AddThis Social Bookmark Button


Emulating Analytic (AKA Ranking) Functions with MySQL: Part 2

by Stephane Faroult

As I have discussed more than once, the previously outlined emulation of analytic functions is fine as long as we wisely restrain ourselves to using only the n first (or last) elements in what would have been our partition clause. This is a factor only when n is greater than 1; if n is 1, we don't need anything more sophisticated than the regular usage of MAX() or MIN(). There are cases, however, when we may need to hold more than the first 100 values or so in our list. Suppose, for instance, that we want to compute the median salary for each of our departments. We would need big ordered lists to be able to locate the middle value. Raising the value of the group_concat_max_len environment variable and hoping for the best is not a responsible option.

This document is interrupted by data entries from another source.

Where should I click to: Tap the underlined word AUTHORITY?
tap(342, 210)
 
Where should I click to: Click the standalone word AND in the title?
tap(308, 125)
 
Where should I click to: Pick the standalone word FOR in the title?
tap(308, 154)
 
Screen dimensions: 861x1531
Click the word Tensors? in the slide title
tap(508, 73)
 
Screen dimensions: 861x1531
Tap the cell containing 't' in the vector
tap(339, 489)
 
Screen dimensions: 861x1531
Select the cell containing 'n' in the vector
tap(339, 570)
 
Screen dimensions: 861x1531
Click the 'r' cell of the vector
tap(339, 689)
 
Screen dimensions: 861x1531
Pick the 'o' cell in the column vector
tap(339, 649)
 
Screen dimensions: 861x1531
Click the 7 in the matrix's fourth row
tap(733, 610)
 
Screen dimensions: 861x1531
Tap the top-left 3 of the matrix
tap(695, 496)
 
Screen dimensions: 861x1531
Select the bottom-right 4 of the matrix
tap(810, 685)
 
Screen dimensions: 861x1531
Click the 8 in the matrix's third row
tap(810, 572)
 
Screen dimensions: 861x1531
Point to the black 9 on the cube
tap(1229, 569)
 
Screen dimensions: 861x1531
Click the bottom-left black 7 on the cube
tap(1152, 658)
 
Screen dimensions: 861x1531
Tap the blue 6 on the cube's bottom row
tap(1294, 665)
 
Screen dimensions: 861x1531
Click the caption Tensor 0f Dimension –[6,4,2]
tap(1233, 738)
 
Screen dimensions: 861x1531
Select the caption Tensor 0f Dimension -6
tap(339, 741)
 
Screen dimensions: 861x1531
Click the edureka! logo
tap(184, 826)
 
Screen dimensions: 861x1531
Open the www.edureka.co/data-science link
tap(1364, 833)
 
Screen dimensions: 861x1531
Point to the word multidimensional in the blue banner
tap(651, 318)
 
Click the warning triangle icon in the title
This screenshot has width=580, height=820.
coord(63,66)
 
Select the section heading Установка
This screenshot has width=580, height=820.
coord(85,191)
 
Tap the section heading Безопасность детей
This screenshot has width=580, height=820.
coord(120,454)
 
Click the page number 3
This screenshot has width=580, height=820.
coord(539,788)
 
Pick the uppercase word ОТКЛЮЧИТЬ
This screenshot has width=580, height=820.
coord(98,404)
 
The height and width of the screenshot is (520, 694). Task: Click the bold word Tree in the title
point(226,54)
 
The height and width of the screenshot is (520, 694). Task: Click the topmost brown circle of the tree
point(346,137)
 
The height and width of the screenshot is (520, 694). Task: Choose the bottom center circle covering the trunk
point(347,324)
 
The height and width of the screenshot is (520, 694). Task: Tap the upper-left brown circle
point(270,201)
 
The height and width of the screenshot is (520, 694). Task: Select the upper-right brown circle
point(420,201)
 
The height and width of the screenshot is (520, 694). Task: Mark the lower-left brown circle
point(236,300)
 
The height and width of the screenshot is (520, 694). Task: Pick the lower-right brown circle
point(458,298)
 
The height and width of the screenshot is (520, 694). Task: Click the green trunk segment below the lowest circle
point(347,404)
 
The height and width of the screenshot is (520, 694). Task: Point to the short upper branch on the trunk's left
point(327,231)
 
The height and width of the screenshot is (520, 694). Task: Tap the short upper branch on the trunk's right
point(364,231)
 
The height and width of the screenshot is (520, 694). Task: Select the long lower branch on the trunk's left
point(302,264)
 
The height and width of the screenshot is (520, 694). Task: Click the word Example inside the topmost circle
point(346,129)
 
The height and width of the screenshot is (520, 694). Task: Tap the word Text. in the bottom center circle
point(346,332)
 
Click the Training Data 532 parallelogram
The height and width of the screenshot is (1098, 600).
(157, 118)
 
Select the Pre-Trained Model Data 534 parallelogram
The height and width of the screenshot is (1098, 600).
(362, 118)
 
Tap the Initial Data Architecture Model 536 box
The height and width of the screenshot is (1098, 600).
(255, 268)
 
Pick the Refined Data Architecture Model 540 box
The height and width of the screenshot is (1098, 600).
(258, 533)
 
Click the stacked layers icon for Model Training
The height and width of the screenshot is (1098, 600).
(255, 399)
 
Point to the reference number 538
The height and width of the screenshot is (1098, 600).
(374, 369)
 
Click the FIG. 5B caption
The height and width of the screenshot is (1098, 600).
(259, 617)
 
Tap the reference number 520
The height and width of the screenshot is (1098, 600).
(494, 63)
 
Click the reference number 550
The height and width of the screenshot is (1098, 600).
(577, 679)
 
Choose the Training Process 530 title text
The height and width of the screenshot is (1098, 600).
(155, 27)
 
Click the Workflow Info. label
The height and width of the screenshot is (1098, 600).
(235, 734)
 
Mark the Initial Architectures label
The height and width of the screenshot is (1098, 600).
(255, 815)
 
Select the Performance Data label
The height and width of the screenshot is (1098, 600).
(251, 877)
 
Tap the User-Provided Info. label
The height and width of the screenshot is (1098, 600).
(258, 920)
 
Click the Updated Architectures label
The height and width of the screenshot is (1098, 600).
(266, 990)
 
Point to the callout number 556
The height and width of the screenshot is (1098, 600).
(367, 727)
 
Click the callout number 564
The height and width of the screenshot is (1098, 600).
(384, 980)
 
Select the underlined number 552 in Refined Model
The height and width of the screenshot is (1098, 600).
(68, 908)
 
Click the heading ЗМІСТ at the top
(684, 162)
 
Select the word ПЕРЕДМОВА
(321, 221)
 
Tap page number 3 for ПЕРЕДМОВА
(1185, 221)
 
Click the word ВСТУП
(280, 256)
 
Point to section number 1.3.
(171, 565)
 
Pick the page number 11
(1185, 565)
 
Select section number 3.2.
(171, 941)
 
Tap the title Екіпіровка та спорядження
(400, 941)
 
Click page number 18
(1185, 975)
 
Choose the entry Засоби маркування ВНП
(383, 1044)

Fortunately, there is another possibility, and once again we will use techniques that are not available in the Oracle world: using variables on which we perform calculations in queries. Numbering rows as they are returned and emulating Oracle's rownum virtual column is a well-known technique. Mark Malakanov gave a particularly elegant example on his blog in which the variable is initialized inside the query:

SELECT @rownum:=@rownum+1 rownum, t.* FROM (SELECT @rownum:=0) r, mytable t;

Actually, approach isn't strictly identical to the Oracle result, and it can be checked by adding an order by clause. With Oracle, rownum is incremented as rows are returned from the database and before any sort is performed. If you add an order by clause, your rownum values get mixed up. With MySQL, the value is incremented as it is displayed and therefore computed after any sort. From a practical point of view, this is rather more convenient.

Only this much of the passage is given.